▶ WORK TO COMPLETE: Reproduce the rows below verbatim, from the line containing "You are a computer-use" through the end of the rows, with both ends included. Leave the pictures out of your answer.
# start of SOURCE RECORDS
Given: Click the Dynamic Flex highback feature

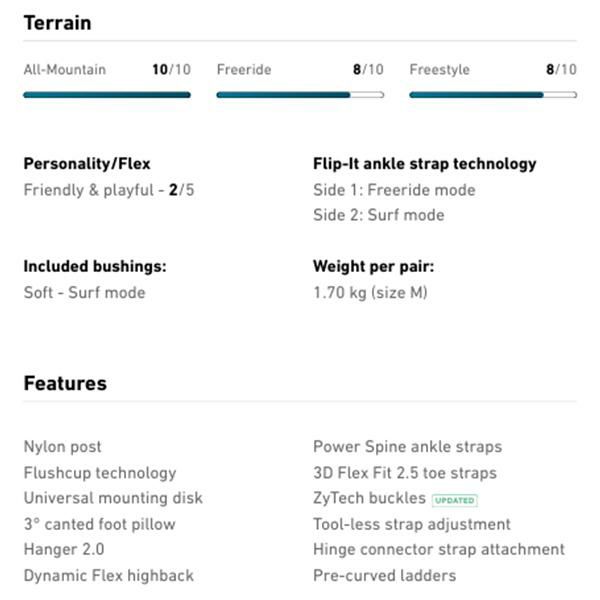Looking at the screenshot, I should pyautogui.click(x=108, y=575).
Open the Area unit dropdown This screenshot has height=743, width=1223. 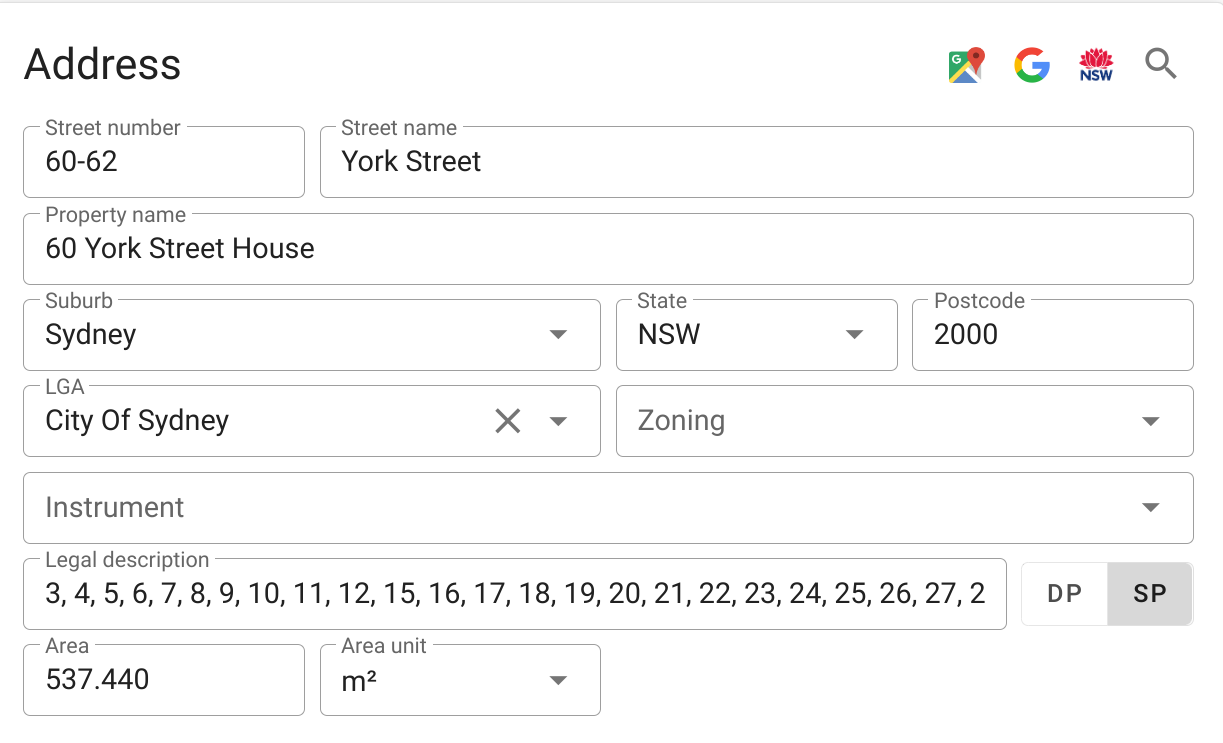pos(557,680)
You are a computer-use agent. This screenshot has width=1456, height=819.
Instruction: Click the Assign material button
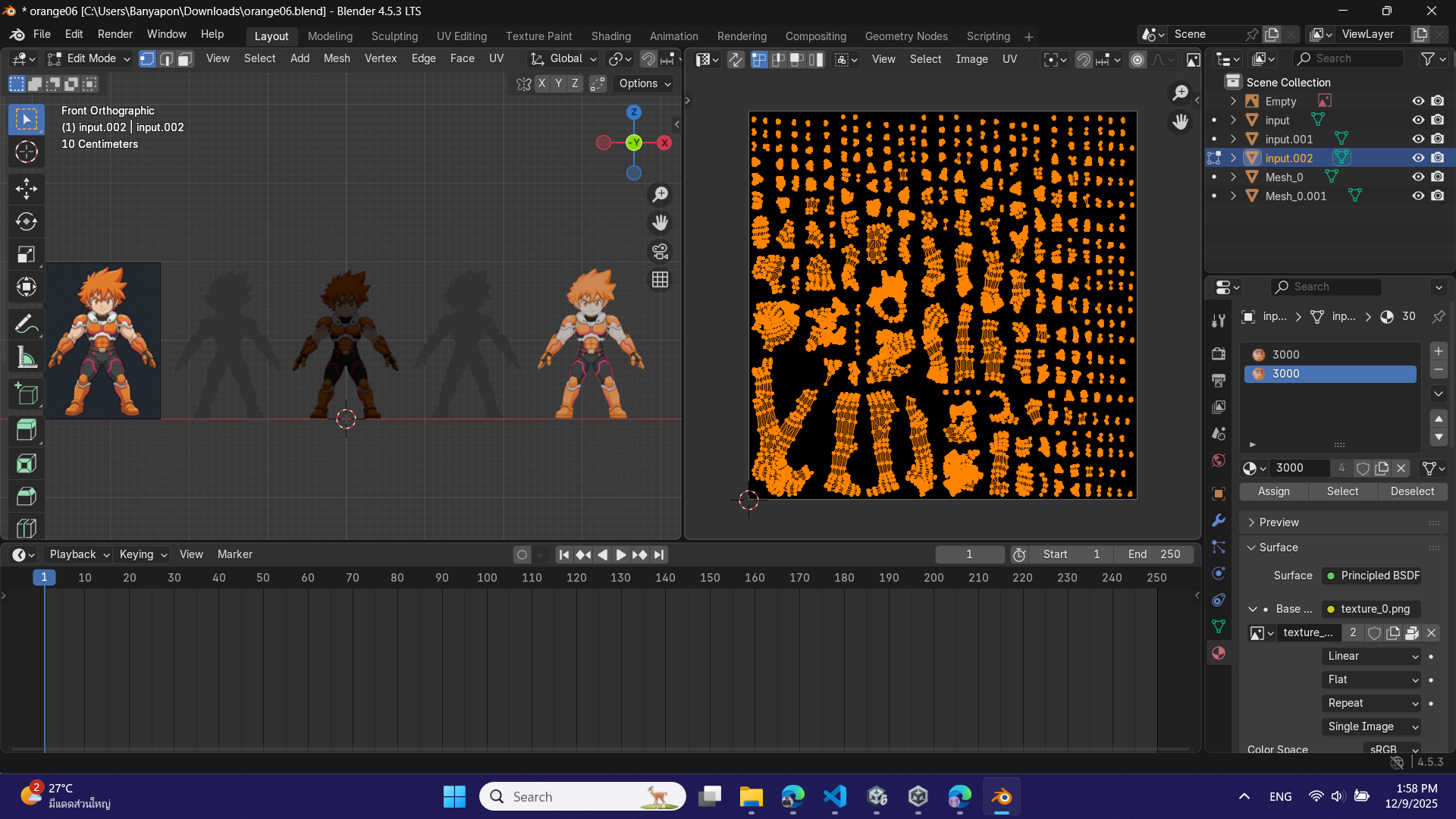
# end of SOURCE RECORDS
▶ ANSWER TO THE TASK:
You are a computer-use agent. This screenshot has width=1456, height=819.
Instruction: Click the Assign material button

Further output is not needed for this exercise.